Task to carry out> Please copy the records below word for word, leaving out the pictures.

Data section>
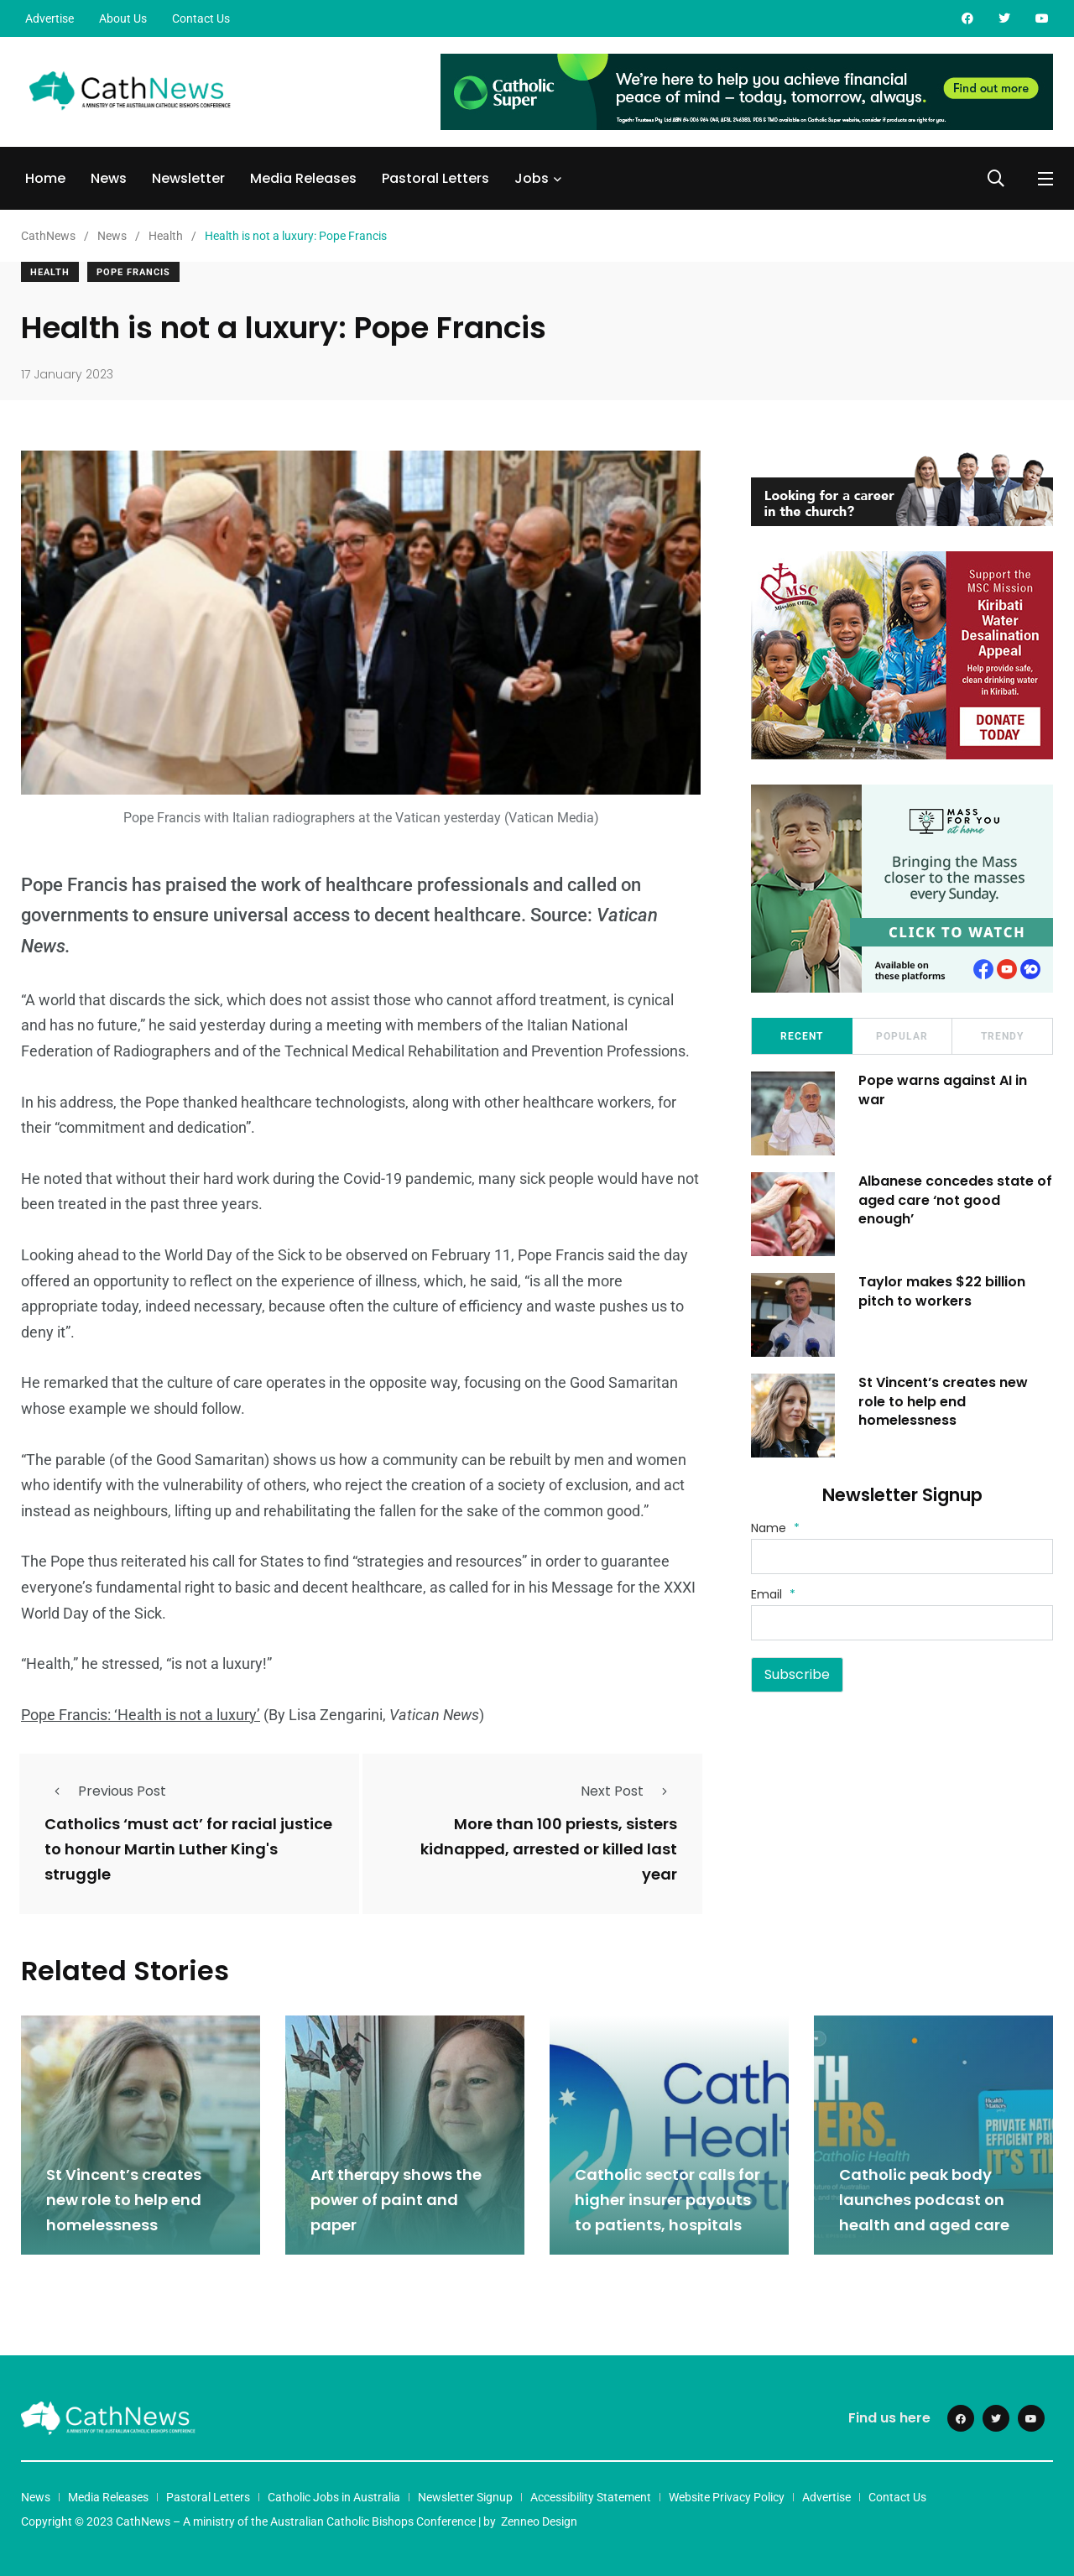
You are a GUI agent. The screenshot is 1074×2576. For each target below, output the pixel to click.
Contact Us (201, 18)
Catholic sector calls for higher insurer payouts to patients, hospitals (667, 2198)
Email (773, 1594)
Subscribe (797, 1674)
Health (50, 272)
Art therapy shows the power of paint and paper (396, 2198)
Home (45, 178)
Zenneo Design (539, 2519)
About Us (123, 18)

Answer for this exercise>
You are a GUI agent. The screenshot is 1074×2576. For each target below, output the pixel to click.
Contact Us (201, 18)
Catholic sector calls for higher insurer payouts to patients, hospitals (667, 2198)
Email (773, 1594)
Subscribe (797, 1674)
Health (50, 272)
Art therapy shows the power of paint and paper (396, 2198)
Home (45, 178)
Zenneo Design (539, 2519)
About Us (123, 18)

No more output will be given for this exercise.